This piece was written for Rob Walker’s Narrative Strategies for Objects project as part of the 2019 Design Writing and Research Summer Intensive, and published in Overlooked/Underappreciated, an examination of the minutiae of quotidian life.
It’s unmistakable that a thoughtful designer created this beauty. The elegantly scruffed, antique-looking design stands out in the power-washed painted concrete doorway. Its brown color is rich and warm like an RCA tabletop radio. Its rounded edges inscribed in comforting proportions seemed to have been created on a perfectly graphed 2×3 modular grid that divides and organizes the layout of the unit. Small three-dimensional frames sit with last names alongside discreet red and green buttons that cue the mini speakers. With a block-lettered display of “158” adorning the top, it appears to be an industrial work of art.

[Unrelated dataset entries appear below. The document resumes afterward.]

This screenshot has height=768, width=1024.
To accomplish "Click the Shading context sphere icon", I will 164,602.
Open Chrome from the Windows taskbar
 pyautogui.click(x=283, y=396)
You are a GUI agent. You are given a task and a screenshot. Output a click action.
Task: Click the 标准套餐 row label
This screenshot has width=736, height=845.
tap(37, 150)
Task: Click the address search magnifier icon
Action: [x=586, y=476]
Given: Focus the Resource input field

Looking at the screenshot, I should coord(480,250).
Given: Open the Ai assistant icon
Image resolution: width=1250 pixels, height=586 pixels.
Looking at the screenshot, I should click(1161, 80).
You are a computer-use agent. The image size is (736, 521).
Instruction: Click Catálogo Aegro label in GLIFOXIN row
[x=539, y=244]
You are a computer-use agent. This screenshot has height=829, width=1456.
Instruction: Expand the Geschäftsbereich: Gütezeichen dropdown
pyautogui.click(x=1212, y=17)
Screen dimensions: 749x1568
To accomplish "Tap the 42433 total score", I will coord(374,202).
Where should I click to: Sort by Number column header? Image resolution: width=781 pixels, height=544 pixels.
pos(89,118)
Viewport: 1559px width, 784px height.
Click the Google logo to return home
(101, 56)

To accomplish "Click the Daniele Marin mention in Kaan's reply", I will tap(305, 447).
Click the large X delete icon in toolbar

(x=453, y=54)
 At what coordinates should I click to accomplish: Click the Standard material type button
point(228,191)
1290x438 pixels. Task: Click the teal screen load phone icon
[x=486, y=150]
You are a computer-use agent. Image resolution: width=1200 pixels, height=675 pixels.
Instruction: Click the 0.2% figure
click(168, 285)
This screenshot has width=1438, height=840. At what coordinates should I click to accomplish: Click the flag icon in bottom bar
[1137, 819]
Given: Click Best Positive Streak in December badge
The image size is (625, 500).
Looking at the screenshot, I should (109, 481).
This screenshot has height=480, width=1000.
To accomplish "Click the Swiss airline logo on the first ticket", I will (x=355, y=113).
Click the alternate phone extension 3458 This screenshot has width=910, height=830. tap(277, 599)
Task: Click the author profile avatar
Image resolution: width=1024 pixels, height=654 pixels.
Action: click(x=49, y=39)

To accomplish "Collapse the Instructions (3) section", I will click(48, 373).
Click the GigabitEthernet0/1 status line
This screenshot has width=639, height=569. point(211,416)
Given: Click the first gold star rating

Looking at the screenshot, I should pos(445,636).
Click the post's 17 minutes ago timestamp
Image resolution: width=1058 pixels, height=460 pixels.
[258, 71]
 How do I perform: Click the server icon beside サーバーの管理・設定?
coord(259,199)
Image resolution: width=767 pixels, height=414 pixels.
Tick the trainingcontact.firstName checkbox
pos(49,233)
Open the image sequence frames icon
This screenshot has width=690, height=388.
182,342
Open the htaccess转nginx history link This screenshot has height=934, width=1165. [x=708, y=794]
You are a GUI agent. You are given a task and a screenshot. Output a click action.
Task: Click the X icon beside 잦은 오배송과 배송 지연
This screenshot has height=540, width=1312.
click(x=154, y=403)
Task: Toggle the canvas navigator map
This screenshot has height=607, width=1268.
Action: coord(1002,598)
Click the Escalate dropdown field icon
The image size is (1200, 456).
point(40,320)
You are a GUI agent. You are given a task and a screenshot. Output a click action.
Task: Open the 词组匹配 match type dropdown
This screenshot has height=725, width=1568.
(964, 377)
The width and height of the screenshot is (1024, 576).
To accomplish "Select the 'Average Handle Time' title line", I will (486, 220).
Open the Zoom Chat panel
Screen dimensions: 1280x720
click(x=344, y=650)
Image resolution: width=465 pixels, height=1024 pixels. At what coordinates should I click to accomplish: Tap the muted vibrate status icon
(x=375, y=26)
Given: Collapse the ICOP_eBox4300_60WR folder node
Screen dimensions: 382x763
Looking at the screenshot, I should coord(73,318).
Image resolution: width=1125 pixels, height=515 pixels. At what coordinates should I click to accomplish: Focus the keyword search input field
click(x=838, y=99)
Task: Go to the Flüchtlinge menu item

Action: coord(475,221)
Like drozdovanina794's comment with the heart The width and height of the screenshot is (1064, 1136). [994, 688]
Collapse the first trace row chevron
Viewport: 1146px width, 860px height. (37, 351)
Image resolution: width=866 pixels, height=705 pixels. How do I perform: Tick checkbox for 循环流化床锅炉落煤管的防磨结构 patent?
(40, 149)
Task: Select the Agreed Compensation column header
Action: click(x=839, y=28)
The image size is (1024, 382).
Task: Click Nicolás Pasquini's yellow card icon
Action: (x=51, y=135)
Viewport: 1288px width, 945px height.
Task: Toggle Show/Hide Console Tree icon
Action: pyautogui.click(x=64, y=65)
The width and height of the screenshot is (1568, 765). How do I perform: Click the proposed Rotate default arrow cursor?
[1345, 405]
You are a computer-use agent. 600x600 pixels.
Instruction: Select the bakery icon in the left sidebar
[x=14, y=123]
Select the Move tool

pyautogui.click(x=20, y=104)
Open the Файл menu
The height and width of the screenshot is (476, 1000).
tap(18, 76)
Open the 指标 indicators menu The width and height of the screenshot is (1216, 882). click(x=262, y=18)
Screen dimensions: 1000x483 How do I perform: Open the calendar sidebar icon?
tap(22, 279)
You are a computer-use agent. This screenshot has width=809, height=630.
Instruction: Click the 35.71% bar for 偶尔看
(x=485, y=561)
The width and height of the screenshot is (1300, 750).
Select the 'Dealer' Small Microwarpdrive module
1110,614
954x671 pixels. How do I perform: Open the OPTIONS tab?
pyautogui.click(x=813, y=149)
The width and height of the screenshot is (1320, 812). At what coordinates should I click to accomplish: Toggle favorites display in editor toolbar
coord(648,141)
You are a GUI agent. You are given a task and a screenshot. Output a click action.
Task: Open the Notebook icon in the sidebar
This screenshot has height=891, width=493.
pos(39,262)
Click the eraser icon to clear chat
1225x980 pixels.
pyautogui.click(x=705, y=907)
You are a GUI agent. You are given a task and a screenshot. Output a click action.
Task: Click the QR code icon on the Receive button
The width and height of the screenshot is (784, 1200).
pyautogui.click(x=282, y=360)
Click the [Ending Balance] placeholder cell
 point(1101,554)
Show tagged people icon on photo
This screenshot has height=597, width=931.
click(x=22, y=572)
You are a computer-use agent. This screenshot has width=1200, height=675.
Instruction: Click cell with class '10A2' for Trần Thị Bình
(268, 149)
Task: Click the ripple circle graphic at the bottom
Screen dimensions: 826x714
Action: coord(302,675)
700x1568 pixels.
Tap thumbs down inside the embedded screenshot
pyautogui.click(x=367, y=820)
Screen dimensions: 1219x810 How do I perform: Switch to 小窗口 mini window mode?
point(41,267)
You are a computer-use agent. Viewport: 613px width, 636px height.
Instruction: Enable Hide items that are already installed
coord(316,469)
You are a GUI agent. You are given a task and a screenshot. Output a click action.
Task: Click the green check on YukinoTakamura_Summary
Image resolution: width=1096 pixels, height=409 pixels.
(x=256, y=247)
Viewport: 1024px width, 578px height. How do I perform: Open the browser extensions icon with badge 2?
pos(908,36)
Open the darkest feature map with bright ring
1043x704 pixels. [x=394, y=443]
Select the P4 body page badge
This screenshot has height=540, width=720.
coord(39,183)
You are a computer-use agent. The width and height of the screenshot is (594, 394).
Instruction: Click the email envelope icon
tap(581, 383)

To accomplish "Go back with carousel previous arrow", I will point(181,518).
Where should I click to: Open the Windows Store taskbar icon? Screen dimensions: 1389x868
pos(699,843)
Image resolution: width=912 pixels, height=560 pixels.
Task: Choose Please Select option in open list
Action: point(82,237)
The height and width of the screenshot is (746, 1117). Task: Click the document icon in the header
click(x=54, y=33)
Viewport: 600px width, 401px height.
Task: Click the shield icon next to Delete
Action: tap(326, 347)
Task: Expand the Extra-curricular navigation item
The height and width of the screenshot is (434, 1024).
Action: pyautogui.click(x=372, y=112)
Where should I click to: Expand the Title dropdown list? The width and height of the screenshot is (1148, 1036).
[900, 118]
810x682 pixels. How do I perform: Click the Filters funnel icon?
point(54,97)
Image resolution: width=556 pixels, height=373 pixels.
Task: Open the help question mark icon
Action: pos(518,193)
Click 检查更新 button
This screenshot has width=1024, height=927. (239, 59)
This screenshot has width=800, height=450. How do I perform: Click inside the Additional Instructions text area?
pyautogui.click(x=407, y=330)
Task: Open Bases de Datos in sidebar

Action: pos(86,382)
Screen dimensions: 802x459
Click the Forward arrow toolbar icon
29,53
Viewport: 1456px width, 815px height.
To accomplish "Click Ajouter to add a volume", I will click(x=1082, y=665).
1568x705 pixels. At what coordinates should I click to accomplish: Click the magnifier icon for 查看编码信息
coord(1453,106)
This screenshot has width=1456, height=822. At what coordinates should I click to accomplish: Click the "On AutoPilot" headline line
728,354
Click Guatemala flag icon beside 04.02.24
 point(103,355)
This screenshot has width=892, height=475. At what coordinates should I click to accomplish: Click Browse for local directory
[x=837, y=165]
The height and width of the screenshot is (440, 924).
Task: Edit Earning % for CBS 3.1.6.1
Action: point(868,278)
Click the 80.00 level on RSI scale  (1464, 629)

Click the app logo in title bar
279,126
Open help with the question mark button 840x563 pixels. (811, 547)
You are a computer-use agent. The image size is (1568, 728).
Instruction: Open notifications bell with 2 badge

You can see this intercom from a distance as you approach 158 West 29th Street, one of many early 20th-century buildings in Chelsea. If you were to encounter it yourself en route to meeting someone in the building, you would go up to it and scan the registry of twelve names for the person you came to see, running a finger down the 3-dimensional frames that appear to reach out to you. If you didn’t see the name, you’d hope with trepidation to choose the right unit number instead. Then would come the loud buzz and the quick “Who is it?”-“It’s me” exchange. The person upstairs would remotely release the door lock, the first of multiple levels of privacy they expect as residents: front door, vestibule, inner door, lobby, and ultimately their apartment door itself. You enter the building and the ritual is complete.
In 1968, by requirement of the New York Multiple Dwelling Law – MDW § 50-a, every Class A multiple dwelling erected or converted after January 1st of that year had to be equipped with a voice communication system alongside a self-locking door. By the 1970s, the institutionalized building appendage, the intercom, quickly turned into a mass-manufactured commodity of cold drab steel intended to fit all iterations of multi-unit buildings, and consequently became worthy of little notice. With removable paper names to be slid in and out of place, after decades of neglect, it’s anyone’s guess who lives there now. With so many duplicates, it’s a wonder a rare intercom like “158” can be found.
On my way to 29th Street, I spot so many of the 21st-century bright silver, mass-produced intercoms. With their sleek cylindrical-domed video cameras, residents can screen visitors as they approach their destination, giving guests the uncanny feeling of being watched. Numbers are entered in place of names on a 12-key pad to identify residents with minimal interaction required, dehumanizing the ritual.
Making a front door welcoming is a challenge for any designer and a key criterion for making a building worthy of appreciation. All the first cues of “what’s good about the building I am about to enter” happen within moments of my arrival. The genuinely unique “158” intercom assures me that I am at the right place and encourages me to pay close attention to what more the building has in store once I step inside.